Il corpo dell'uomo, residente a Lentigione, è stato trovato alle prime ore del mattino a Dosolo, nel mantovano. A trovarlo il figlio di 14 anni preoccupato dall'assenza del padre

BRESCELLO. Tragico ritrovamento alle prime ore del mattino nei pressi di Dosolo (mantova) sul versante del fiume Po, appena al di là del ponte che collega Guastalla alla sponda lombarda.

Il cadavere di un uomo di 35 anni, Luigi Romano, è stato trovato all'interno di una cabina elettrica dell'Hotel Harvest sulla strada provinciale 50, folgorato e parzialmente ustionato da una scarica di 15 mila volts.
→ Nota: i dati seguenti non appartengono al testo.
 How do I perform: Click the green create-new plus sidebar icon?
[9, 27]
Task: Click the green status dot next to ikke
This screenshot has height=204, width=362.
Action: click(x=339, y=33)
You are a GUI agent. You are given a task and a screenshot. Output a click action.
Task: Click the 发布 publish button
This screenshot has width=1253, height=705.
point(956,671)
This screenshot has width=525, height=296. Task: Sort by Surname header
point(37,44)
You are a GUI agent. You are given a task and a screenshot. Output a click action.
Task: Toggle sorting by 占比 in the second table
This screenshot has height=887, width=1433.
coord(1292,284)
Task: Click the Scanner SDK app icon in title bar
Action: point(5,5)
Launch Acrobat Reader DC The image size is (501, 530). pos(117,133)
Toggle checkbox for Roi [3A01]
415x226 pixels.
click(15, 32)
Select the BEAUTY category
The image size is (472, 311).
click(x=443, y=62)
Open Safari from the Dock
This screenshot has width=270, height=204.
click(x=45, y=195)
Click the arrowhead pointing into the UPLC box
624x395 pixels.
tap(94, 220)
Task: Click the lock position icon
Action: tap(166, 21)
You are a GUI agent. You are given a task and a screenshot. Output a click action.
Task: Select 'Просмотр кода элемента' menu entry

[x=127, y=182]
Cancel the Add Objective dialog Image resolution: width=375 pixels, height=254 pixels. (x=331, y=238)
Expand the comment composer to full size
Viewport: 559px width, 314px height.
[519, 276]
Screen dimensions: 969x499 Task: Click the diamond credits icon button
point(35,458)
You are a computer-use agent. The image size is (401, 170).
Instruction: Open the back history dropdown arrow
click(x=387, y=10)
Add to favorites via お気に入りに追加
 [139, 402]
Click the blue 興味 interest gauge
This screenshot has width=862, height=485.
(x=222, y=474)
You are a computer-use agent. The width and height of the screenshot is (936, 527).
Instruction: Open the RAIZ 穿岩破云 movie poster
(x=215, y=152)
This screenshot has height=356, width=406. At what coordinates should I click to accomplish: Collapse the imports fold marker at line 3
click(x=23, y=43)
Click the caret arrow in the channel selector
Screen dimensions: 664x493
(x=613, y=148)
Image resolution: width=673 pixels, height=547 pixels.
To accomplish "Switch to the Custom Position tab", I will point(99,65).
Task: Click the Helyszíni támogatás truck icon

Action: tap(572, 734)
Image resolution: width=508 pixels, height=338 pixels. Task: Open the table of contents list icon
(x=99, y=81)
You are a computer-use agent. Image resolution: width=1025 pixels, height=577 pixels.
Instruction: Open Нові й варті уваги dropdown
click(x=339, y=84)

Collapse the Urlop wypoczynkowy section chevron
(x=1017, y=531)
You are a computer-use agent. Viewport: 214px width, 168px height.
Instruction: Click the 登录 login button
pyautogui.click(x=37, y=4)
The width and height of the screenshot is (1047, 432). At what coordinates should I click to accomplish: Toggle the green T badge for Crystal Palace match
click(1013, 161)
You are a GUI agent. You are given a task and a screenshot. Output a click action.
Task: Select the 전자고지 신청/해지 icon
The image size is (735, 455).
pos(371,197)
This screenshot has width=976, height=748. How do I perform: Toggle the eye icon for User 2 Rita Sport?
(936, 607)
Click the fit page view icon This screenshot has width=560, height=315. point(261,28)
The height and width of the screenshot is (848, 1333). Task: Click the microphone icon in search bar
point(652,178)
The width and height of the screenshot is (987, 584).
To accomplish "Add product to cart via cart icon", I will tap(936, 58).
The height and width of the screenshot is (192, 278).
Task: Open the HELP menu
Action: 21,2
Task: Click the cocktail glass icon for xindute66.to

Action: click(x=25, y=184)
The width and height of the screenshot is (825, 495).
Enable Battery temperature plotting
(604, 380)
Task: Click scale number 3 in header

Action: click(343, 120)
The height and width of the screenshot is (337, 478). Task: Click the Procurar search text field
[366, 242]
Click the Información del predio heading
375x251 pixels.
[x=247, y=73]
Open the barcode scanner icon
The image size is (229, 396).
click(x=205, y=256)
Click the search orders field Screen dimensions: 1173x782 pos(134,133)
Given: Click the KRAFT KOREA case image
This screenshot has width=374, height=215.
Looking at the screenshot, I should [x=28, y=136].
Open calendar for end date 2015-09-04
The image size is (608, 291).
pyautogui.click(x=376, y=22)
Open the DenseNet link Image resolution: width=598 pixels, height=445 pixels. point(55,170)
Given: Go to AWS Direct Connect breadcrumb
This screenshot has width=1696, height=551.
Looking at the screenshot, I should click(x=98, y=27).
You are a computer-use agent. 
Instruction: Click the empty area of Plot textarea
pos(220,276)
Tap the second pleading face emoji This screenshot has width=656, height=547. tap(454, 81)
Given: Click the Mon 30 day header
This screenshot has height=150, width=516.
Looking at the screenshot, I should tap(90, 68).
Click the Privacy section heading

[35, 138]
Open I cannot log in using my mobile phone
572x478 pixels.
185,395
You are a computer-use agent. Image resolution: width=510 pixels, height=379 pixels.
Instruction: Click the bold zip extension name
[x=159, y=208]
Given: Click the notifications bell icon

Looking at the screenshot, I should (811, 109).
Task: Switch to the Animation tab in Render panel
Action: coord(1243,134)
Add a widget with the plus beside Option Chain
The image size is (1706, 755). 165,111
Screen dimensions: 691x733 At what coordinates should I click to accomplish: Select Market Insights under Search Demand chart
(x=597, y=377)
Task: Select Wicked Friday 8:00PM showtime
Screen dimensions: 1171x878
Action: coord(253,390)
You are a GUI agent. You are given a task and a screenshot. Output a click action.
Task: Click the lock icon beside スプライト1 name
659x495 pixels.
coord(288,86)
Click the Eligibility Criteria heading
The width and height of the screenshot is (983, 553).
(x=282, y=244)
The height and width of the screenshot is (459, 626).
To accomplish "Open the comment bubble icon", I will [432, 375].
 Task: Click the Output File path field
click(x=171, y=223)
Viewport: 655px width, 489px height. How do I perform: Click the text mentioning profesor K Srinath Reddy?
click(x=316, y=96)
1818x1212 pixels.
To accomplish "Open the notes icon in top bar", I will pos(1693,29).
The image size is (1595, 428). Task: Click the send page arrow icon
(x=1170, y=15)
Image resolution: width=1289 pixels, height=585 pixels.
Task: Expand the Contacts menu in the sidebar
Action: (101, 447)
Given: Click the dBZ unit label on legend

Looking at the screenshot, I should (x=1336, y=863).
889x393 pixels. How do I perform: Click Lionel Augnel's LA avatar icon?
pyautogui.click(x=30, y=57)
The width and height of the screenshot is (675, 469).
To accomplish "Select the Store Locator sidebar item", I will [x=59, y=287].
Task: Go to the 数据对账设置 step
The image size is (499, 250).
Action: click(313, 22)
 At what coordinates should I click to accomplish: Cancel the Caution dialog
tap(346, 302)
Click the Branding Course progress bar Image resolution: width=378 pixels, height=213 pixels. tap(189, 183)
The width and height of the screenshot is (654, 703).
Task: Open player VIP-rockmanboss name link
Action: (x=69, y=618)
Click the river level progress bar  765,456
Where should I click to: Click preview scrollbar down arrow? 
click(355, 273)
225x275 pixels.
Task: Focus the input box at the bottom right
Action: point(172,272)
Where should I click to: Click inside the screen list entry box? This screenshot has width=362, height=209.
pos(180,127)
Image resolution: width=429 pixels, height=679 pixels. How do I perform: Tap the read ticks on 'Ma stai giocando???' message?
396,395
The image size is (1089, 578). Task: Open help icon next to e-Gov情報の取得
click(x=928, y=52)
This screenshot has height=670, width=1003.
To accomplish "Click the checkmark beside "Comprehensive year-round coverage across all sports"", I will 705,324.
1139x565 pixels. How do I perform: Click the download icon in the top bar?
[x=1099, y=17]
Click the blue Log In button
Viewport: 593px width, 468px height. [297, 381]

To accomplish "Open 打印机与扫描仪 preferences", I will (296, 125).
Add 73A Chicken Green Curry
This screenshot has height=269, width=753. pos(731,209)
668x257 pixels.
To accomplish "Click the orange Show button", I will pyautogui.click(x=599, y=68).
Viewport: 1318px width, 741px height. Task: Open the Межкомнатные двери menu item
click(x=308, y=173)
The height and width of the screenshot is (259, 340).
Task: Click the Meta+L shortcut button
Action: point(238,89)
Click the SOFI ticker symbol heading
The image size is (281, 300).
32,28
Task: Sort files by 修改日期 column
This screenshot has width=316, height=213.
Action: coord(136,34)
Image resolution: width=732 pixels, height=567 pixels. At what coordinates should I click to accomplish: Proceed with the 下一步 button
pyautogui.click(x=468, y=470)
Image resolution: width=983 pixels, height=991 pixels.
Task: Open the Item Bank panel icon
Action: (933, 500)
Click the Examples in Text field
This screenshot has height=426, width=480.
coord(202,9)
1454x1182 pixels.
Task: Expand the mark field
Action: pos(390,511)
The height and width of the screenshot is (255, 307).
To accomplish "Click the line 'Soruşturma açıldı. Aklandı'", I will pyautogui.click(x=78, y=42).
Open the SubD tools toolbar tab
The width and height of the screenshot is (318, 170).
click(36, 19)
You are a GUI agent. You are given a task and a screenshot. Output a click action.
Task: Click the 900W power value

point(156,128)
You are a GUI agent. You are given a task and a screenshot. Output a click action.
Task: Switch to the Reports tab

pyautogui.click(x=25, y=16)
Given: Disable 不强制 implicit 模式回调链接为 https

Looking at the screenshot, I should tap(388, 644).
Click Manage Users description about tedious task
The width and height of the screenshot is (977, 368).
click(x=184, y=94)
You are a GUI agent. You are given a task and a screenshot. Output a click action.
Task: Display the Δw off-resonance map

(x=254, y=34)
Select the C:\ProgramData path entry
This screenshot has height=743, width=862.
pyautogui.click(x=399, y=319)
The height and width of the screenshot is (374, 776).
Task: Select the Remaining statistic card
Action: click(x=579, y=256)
La vittima, residente a Lentigione nel Comune di Brescello, secondo i primi accertamenti sarebbe morto sabato sera ma è stato ritrovato solo la mattina dopo.

A trovarlo secondo le prime ricostruzioni sarebbe stato il figlio maggiore di 14 anni, arrivato sul posto con un amico perché preoccupato per l'assenza del padre.

Sul luogo della tragedia sono intervenute un’automedica di Oglio Po, i vigili del fuoco e le forze dell’ordine. Secondo le prime notizie arrivate, l'uomo avrebbe problemi economici, considerando che la famiglia è composta da ben sei persone (moglie e quattro figli) ed il 35enne era senza lavoro. Avvisata della tragedia, fra le prime ad arrivare anche la moglie della vittima.